Support Questions

Find answers, ask questions, and share your expertise
Announcements
Celebrating as our community reaches 100,000 members! Thank you!

Physical layout of architecture

avatar
Contributor

I've been mulling over a design architecture for a deployment and i'm looking for some input on how to physically layout the environment.

My current thought is building a single data storage cluster with HDFS, made up with small machines with large storage and building a separate cluster for my processing layer (spark/yarn/oozie/elastic/etc...) and a DB cluster holding Hive. I don't know if this model is necessarily efficient though or if I should stick with a single cluster, and just manage the services on each individual node.

What is everyone's thoughts on these two model options?

1 ACCEPTED SOLUTION

avatar

Hi @Christopher Amatulli. I'd strongly advise against siloing your cluster based on storage, processing, and services. This goes against the concepts of a cluster and moves you back into traditional application silos.

Think of it more as a single cluster with distributed and shared storage and processing. You may want to assign certain servers to certain services based on high availability requirements, or IO\CPU\Memory requirements, but the cluster as a whole will be under a single operations and management service (Ambari) as well as a single resource layer (YARN).

For small clusters you may have 2 Master servers, an edge node, and n number of data nodes.

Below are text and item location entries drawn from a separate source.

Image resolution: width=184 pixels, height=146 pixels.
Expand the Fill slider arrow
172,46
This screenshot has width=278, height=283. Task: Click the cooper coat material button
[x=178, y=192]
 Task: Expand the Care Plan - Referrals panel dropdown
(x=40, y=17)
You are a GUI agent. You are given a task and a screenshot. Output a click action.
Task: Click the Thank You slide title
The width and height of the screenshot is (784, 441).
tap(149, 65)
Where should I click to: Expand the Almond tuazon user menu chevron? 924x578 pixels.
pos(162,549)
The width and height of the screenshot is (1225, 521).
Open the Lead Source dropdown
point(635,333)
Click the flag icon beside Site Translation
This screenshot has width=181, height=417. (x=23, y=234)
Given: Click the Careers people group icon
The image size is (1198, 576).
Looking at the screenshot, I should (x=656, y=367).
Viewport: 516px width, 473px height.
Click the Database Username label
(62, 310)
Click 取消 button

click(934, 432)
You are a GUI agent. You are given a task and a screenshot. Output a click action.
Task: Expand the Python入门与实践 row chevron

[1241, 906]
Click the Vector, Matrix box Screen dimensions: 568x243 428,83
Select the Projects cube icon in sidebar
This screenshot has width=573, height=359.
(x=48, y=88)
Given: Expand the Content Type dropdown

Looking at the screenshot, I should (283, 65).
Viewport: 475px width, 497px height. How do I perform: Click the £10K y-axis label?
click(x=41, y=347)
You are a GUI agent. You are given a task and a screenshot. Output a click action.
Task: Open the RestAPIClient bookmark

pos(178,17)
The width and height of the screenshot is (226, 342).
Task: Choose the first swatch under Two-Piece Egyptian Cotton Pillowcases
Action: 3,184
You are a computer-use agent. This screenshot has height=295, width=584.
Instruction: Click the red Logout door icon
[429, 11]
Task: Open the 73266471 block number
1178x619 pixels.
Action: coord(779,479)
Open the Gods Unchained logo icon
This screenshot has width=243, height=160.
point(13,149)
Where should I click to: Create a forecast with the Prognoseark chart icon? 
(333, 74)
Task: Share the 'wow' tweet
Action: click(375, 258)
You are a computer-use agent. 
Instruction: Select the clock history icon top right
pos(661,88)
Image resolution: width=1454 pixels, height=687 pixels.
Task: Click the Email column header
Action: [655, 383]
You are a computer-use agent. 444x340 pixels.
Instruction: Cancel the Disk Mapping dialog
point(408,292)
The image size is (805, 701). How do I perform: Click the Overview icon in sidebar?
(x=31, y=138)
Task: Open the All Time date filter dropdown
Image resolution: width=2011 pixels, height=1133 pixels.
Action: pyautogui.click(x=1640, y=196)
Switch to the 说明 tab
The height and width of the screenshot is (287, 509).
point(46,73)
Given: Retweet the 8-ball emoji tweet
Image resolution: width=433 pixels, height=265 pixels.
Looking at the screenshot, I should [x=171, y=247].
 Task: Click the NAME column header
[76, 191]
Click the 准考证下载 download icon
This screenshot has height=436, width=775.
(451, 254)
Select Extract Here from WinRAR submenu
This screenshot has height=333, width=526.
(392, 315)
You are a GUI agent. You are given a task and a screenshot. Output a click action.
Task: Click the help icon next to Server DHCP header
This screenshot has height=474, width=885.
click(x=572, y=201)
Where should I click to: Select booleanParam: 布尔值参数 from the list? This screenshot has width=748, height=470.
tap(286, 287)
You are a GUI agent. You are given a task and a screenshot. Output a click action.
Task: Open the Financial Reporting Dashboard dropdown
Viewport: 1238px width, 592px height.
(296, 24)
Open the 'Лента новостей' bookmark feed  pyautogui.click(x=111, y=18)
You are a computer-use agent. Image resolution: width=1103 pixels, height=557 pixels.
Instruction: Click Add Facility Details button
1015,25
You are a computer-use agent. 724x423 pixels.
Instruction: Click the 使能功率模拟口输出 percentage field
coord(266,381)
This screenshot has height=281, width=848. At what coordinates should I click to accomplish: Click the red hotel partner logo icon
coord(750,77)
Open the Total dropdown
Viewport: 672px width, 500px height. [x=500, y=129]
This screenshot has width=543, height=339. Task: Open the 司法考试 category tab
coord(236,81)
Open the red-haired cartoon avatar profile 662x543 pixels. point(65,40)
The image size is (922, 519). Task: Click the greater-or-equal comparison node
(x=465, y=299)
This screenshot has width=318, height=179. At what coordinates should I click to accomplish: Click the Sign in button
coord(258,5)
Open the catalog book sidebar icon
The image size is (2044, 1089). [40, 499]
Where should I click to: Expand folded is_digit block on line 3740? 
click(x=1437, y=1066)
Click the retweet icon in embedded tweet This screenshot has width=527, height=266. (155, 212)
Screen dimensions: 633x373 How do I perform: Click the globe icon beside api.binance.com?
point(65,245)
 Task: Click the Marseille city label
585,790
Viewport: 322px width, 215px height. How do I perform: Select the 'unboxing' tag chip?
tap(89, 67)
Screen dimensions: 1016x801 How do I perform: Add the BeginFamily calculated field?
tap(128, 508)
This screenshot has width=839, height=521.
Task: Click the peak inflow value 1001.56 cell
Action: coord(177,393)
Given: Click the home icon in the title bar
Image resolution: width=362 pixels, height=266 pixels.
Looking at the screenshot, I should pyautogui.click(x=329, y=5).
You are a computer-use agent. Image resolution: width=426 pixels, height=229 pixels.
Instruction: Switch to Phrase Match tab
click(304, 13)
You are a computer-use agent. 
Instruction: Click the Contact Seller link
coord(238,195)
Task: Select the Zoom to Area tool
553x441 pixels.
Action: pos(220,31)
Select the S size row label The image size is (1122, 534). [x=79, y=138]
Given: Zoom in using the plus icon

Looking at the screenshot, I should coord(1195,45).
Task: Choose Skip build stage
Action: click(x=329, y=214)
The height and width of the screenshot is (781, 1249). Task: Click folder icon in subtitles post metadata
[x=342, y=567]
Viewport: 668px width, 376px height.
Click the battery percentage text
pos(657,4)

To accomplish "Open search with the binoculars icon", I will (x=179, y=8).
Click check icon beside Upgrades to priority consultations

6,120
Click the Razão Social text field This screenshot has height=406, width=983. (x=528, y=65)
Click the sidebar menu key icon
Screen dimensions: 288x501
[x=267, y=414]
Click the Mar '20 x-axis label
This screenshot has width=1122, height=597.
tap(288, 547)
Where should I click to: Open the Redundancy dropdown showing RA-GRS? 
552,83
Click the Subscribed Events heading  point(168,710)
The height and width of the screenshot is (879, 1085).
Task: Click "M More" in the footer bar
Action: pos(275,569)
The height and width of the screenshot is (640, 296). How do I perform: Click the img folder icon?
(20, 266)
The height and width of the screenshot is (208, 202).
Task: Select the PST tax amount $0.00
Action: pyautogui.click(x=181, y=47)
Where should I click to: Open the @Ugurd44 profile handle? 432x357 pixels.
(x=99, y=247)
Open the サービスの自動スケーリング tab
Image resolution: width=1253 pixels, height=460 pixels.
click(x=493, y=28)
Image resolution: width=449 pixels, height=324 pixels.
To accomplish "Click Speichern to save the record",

You should review our cluster planning guide http://docs.hortonworks.com/HDPDocuments/HDP2/HDP-2.4.2/bk_cluster-planning-guide/content/ch_hardwar... as well as any number of good design articles on HCC.

Hope this helps.

View solution in original post

6 REPLIES 6

avatar

Hi @Christopher Amatulli. I'd strongly advise against siloing your cluster based on storage, processing, and services. This goes against the concepts of a cluster and moves you back into traditional application silos.

Think of it more as a single cluster with distributed and shared storage and processing. You may want to assign certain servers to certain services based on high availability requirements, or IO\CPU\Memory requirements, but the cluster as a whole will be under a single operations and management service (Ambari) as well as a single resource layer (YARN).

For small clusters you may have 2 Master servers, an edge node, and n number of data nodes. You should review our cluster planning guide http://docs.hortonworks.com/HDPDocuments/HDP2/HDP-2.4.2/bk_cluster-planning-guide/content/ch_hardwar... as well as any number of good design articles on HCC.

Hope this helps.

avatar
Contributor

Thanks, and I do agree. still working on breaking out of the layered architecture mindset. HDF messed with my progress on that as in another thread someone recommended it be a different cluster from HDP. Any chance you have a link which outlines the components that are recommended together on the same machine vs the components recommended not? like for example, I know it's not recommended to have a HDFS namenode on the same machine as the datanode. I was curious if there are some documents breaking that out better.

avatar

Building out a cluster is a bit of puzzle and gets especially hairy when the cluster is small, say < 12 nodes. For good or bad this is how I tend to generalize my approach:

1. There are master services (NN, RM) and there are client services (Spark, Hive). Think HA and redundancy for master services. Best not to co-locate multiple master services since that could cause a SPOF. Do not co-locate master and worker (HDFS) services.

2. Services such as Storm, HBase, and Solr will do better on dedicated servers because of their high resource requirements. Not required of course, but be cognizant of the trade-offs.

3. Spark is memory bound, Kafka is IO bound, Storm is CPU bound. When looking at co-locating services try to mix and match. Don't put 2 memory bound services on a single server.

4. I prefer to have a small, dedicated Ambari server. Seems cleaner to me but your mileage may vary.

5. Try to use existing database infrastructure for all your metastores, e.g. Oracle.

6. Never use SAN

7. Think about virtualizing master services, edge nodes, and dev.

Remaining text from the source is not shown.